(Stored items from a collection)
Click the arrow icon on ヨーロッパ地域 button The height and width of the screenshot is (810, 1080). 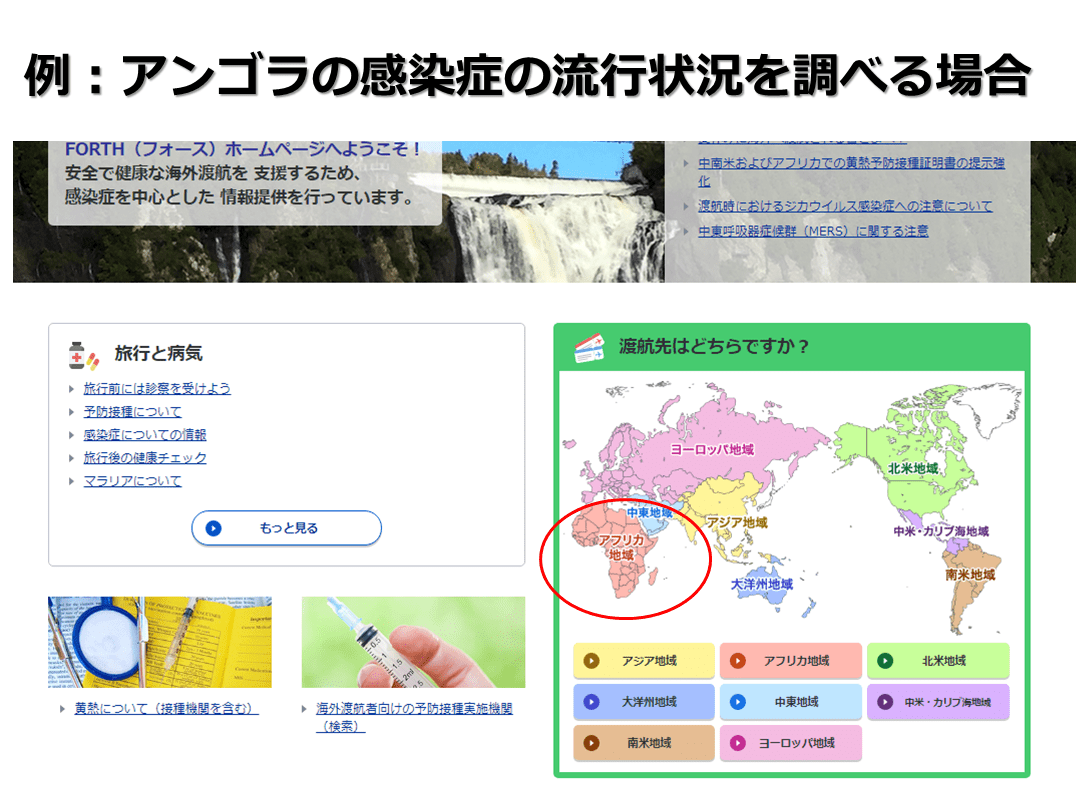(738, 743)
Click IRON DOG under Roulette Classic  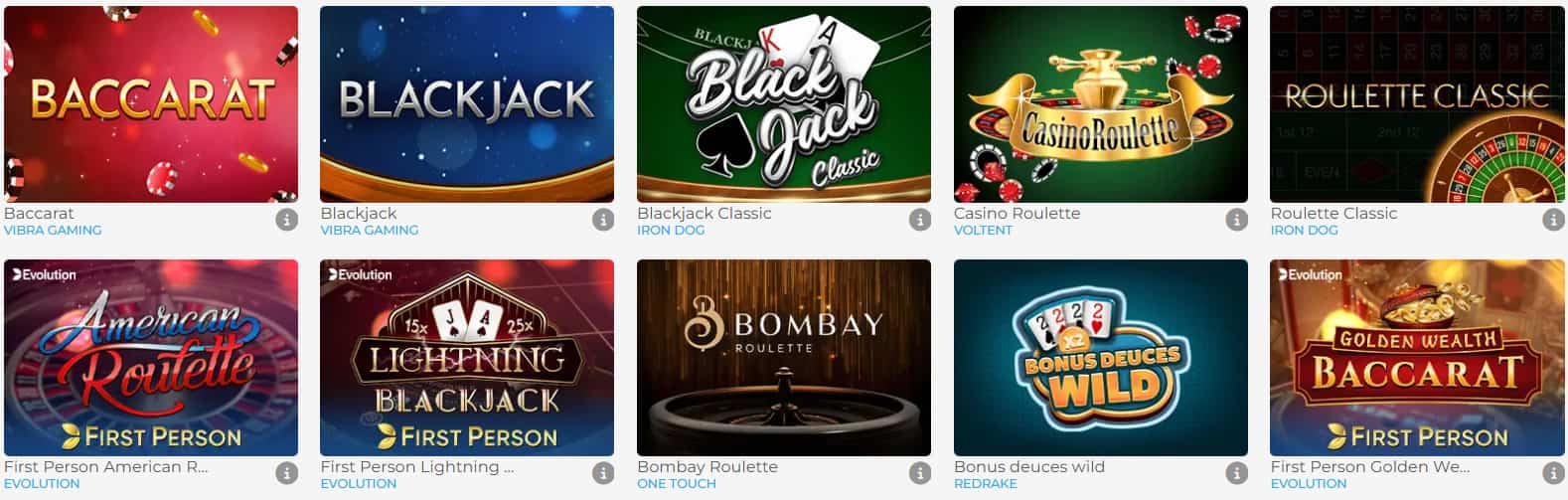[1304, 230]
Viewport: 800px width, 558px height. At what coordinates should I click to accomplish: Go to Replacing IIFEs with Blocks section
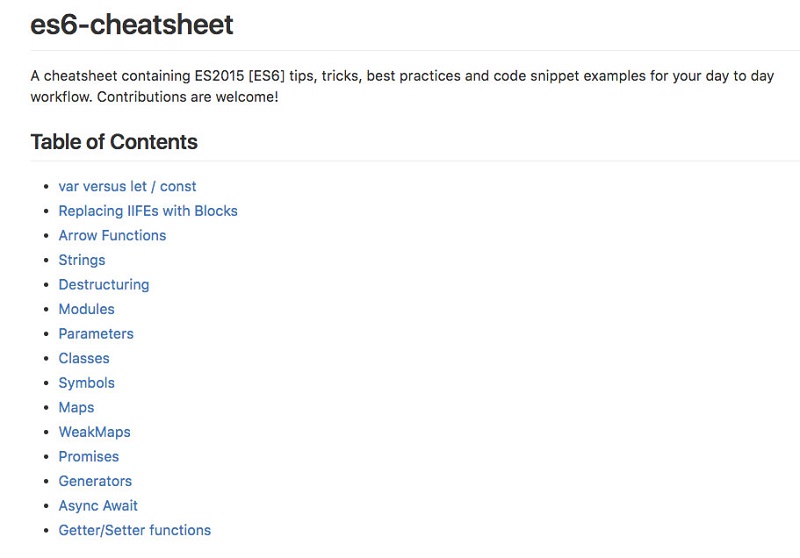tap(148, 211)
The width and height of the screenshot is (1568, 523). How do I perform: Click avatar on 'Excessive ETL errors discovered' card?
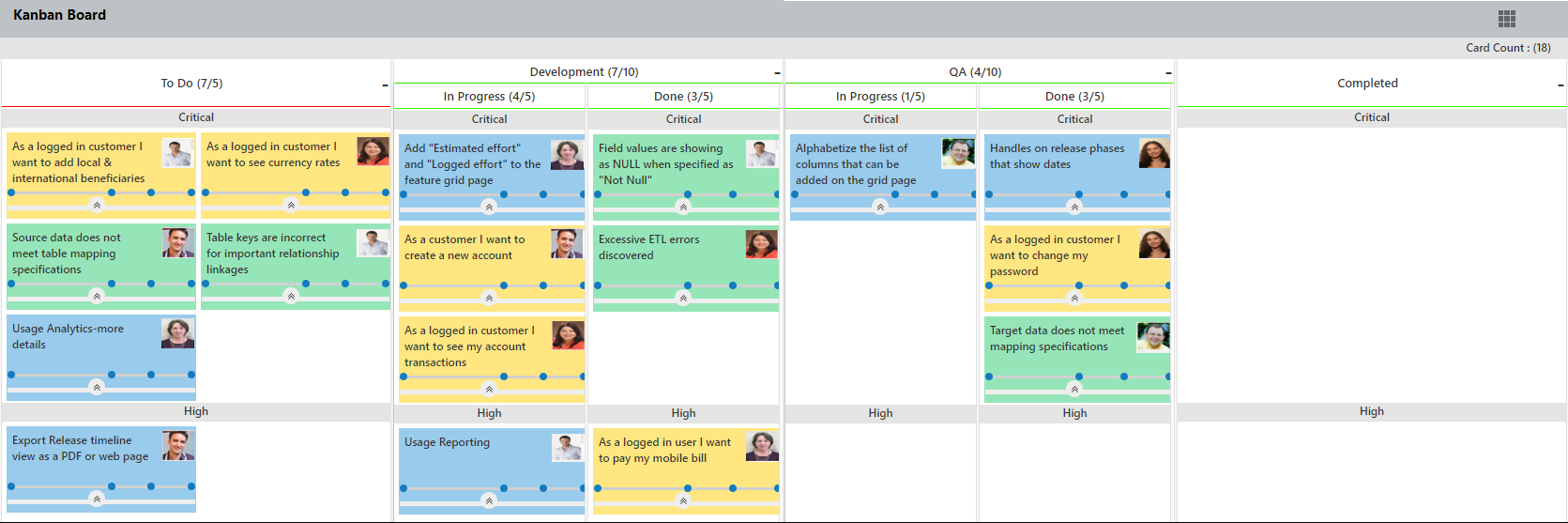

**PROBLEM TO WORK ON:** Nothing but the lines from the one that contains "Viewport: 800px width, 558px" through the last line of the records belongs in the answer, reproduced exactly, with no pictures.

**WRITTEN ANSWER:**
Viewport: 800px width, 558px height. At what coordinates should I click to accomplish: Go to Replacing IIFEs with Blocks section
tap(148, 211)
The width and height of the screenshot is (1568, 523). How do I perform: Click avatar on 'Excessive ETL errors discovered' card?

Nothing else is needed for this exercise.